Goodfellas is the number one Irish brand, with about half the €65 million a year market here, while it holds the number two position in the UK, where it has a 17 per cent share of a business worth €490 million annually. This indicates that UK sales are close to €85 million a year.

Nomad predicted that the Goodfellas deal would add €150 million a year to revenues and up to €25 million to earnings within 24 months of the sale closing. Mr Hudson noted that it would double the size of Birds Eye’s Irish business.

Banner year

Stefan Descheemaeker, chief executive of Nomad Foods, said the Goodfellas deal followed a “banner” 2017 for the company, during which investments in existing operations translated into growing sales. “We ended the year on a high note,” he said.

New York-listed Nomad expects 2017 earnings before tax and write-offs – a measure of the cash a company generates – to be around €328 million. The group owns the Birds Eye, Findus and Iglo frozen food manufacturers.

It has nine factories in Europe, including one in Britain. Goodfellas is its first venture into both the Republic and frozen pizzas.

Boparan Holdings, led by businessman Ranjit Singh, owns 2 Sisters, which in turn owns Green Isle. The Birmingham-based group acquired the Irish producer when it bought Northern Foods for £340 million in 2011.

After the Goodfellas sale goes through, at some point in the first quarter of 2018, Green Isle will be left with two factories, in Gurteen, Co Roscommon, and Portumna, Co Galway, and about 300 workers.

Donegal Catch

Its other brands include Green Isle frozen vegetables, Donegal Catch frozen fish and the Galway Pie and Pastry Co.
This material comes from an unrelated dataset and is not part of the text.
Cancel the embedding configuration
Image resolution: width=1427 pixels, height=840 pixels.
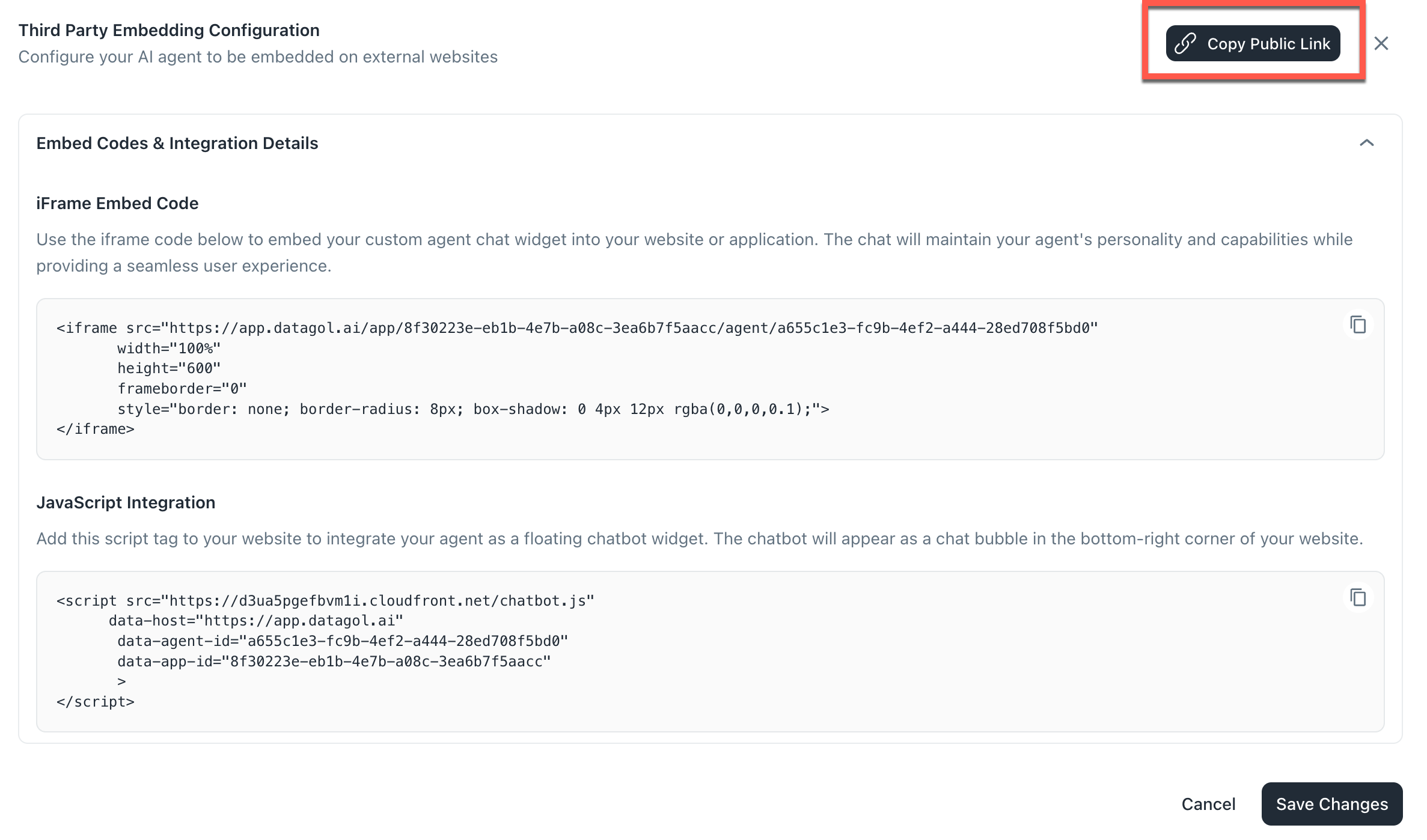1208,804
Mr Singh indicated that 2 Sisters had rebuffed other offers over the past few years for Goodfellas.

“The net proceeds from the sale are intended to be used to repay debt and to invest in the group’s core businesses,” he said.
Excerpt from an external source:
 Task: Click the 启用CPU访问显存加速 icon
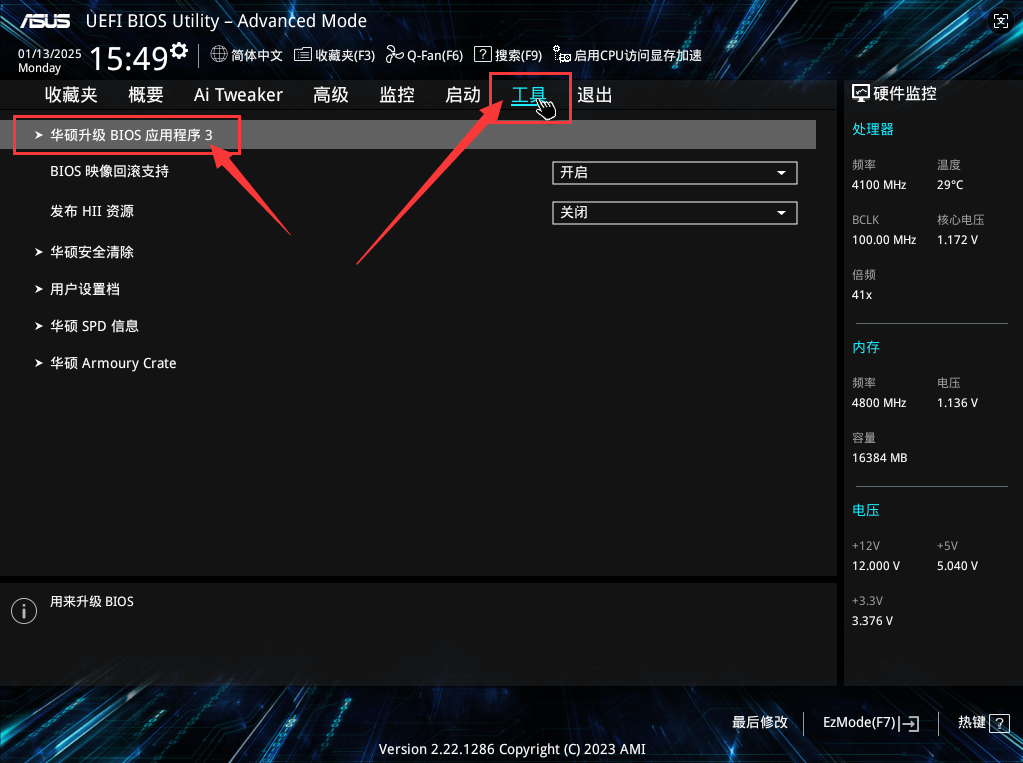point(562,55)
“The Green Isle and Donegal Catch brands, and our frozen pastry business, remain within our business.”

There is speculation that he is also lining up a tie-in of his group’s Fox’s Biscuits and Wagon Wheels-owner Burton’s Foods.

Mr Singh has struck a string of deals over the past two years. In 2016 he snapped up turkey meat producer Bernard Matthews from private equity group Rutland Partners.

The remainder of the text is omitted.